Sharing a common question we (the Ceramic core developers) get asked a lot:
It seems that node operators can choose which Streams they want to maintain. There is no random sampling mechanism or incentives to make data more decentralized. Does this mean that nodes maintaining a particular stream can be malicious or take advantage of the system in some way?
2 Likes
It is true that each node operator chooses which Streams to pin/serve, and that means that in some cases there may be only a single node providing a given Stream to the network. It’s worth noting, however, that even if a given Stream is only being served by a single node, that node operator can’t actually change or lie about the contents of that Stream. This is because any other node that loads the Stream will validate the entire log and every commit in the log must be signed by the Stream controller to be considered valid. So it is impossible for a node to ever present a state for a Stream that wasn’t at some point a valid state for that stream and signed by the Stream controller.

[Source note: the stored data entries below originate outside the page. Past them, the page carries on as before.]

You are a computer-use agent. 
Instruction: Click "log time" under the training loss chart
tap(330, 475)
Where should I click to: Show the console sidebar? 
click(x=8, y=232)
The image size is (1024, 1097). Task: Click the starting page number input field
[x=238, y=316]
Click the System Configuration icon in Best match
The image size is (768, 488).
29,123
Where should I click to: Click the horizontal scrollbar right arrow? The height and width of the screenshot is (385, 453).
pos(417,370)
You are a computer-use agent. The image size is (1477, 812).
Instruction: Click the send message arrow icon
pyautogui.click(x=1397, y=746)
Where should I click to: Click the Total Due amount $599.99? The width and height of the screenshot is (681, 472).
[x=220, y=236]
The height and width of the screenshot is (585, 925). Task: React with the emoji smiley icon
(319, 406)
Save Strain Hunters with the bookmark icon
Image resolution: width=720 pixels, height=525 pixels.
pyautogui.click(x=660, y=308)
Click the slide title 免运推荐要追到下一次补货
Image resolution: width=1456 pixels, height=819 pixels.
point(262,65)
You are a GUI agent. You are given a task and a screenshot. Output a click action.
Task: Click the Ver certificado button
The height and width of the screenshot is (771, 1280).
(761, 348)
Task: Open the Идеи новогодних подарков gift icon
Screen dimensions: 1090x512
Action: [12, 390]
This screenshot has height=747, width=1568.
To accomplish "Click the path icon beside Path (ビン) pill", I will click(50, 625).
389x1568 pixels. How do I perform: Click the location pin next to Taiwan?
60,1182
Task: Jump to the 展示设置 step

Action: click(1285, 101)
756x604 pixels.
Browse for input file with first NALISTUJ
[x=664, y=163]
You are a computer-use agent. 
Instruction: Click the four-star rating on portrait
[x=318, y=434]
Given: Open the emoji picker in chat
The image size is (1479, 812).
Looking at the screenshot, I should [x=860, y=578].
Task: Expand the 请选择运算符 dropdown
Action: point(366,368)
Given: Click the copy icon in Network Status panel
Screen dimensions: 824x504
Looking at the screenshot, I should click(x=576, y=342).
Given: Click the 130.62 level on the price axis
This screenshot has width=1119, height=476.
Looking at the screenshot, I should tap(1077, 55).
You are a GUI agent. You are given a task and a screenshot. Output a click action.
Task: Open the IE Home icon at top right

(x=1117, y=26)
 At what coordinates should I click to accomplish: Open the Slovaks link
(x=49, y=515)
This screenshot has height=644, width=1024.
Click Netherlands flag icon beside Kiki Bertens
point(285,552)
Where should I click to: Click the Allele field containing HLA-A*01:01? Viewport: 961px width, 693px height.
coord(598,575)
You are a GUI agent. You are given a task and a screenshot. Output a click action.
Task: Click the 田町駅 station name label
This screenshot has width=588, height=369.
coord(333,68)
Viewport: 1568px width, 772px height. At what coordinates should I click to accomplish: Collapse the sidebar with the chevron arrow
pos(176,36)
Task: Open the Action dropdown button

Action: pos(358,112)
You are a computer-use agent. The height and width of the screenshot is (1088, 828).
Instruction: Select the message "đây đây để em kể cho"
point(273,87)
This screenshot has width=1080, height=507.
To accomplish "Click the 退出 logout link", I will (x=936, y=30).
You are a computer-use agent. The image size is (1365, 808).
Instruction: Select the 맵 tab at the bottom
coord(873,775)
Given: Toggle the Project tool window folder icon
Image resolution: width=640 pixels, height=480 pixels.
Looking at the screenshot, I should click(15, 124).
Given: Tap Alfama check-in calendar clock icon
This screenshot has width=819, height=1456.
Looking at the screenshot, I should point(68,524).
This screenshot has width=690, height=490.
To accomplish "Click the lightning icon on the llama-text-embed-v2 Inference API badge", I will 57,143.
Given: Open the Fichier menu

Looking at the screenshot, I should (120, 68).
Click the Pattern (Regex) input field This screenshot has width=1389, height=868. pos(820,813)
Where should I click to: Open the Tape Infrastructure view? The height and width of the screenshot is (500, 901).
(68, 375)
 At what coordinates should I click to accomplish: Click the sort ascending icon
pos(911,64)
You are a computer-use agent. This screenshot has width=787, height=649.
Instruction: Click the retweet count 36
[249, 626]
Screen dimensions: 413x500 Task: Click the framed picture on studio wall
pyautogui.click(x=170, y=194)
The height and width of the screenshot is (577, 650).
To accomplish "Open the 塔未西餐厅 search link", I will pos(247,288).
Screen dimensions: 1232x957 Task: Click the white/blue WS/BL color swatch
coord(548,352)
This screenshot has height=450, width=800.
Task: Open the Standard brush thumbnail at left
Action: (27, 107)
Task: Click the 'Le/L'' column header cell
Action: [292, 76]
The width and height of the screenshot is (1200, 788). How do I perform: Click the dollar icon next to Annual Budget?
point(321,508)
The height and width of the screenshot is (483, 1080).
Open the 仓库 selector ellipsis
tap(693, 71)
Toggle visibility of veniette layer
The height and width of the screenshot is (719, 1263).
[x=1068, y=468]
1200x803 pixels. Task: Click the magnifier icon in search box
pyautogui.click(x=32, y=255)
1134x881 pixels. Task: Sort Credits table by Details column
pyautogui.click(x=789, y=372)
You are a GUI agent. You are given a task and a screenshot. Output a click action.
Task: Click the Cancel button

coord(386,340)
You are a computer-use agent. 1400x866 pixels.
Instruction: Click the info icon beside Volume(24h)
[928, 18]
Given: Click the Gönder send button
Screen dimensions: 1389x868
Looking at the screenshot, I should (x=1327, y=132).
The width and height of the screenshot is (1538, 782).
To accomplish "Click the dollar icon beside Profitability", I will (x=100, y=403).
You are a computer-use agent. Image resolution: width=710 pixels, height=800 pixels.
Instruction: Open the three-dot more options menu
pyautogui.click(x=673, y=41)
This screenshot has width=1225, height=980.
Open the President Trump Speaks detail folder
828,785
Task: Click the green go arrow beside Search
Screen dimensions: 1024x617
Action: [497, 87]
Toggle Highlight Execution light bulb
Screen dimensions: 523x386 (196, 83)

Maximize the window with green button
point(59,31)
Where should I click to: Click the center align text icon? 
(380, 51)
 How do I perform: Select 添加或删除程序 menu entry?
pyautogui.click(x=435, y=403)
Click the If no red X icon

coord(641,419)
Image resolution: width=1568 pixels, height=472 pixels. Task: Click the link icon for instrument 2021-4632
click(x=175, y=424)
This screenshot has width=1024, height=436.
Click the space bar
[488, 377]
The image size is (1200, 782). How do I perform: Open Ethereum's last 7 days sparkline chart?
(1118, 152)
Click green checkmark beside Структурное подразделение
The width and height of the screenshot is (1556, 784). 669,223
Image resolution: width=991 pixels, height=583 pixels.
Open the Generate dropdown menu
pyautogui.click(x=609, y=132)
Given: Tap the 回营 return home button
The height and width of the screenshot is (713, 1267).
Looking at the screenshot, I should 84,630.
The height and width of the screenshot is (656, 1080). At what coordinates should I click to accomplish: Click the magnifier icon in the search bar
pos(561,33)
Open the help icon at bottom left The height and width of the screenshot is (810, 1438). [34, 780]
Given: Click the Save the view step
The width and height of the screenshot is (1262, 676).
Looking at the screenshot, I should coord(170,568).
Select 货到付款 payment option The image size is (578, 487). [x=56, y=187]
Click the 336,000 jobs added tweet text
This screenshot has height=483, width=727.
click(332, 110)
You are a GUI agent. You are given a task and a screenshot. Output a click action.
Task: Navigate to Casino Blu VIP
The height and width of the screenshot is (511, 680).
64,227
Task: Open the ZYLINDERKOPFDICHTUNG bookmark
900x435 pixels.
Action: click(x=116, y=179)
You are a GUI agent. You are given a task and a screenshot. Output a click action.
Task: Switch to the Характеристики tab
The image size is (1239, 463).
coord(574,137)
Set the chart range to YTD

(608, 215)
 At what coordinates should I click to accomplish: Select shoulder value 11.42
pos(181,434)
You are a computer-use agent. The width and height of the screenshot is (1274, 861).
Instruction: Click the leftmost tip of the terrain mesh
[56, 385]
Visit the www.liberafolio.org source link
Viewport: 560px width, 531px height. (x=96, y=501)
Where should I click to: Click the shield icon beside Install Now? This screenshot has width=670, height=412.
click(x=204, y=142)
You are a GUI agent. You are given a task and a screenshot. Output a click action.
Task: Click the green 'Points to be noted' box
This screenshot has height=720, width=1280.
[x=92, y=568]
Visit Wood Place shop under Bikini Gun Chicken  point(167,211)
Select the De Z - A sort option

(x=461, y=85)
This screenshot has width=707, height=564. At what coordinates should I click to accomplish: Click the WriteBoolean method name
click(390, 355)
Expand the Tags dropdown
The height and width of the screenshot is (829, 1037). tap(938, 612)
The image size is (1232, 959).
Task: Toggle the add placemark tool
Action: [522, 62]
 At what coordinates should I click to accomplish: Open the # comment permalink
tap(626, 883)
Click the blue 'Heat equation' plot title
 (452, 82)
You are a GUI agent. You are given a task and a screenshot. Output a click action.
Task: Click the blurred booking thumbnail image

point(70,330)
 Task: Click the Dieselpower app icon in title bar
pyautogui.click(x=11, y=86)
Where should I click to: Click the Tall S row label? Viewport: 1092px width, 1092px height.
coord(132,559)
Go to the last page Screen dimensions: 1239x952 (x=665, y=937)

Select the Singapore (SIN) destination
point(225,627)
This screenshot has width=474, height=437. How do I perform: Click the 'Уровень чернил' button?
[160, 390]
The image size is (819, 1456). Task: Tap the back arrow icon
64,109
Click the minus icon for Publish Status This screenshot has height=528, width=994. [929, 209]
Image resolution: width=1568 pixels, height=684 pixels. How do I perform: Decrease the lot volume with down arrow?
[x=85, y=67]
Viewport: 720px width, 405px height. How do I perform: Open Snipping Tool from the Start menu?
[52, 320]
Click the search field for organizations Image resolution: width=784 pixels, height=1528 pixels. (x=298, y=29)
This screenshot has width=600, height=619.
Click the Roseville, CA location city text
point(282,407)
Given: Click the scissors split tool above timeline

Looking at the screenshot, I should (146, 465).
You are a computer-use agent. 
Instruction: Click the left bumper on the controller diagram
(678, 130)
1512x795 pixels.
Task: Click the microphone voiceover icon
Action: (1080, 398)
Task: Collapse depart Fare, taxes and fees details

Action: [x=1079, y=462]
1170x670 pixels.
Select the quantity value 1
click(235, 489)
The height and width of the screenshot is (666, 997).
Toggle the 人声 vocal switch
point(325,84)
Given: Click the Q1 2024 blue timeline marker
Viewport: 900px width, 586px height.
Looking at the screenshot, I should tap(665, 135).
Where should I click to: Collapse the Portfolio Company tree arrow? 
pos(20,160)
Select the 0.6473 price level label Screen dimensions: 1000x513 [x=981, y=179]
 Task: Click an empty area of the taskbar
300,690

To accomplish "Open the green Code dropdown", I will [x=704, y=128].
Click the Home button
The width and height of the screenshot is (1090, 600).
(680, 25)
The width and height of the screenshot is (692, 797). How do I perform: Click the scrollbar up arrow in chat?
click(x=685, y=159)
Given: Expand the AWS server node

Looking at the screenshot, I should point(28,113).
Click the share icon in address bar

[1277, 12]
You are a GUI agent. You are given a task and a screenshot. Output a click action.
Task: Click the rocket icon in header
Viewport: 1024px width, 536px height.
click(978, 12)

The thing that a malicious node operator could do is withhold commits, performing a kind of censorship attack where they return a valid past state of the stream instead of the current state. This would allow the node to return valid, but out of date data. When there is only one node serving a given Stream, this type of censorship attack is fairly trivial to carry out. As the number of nodes serving the stream increases, however, it becomes exponentially more difficult to censor data. This is because there only needs to be one honest node connected to the network to provide the current state for any given Stream.
In the future there will be protocol-layer incentives for multiple node operators to store and serve data for Streams even if they don’t need that Stream data for their own application. This incentivized state availability mechanism will increase redundancy and decentralization, which in turn will improve availability and censorship resistance.
It is worth noting, however, that even without those economic incentives, the Streams that provide more popular and useful data are already likely to have multiple nodes pinning them. This is because each application that wants to use that Stream’s data has a natural incentive to pin that data on their application’s node. That means that even today, without protocol-level cryptoeconomic incentives, there are natural incentives that drive the most useful data to automatically become the most decentralized and censorship resistant naturally.
2 Likes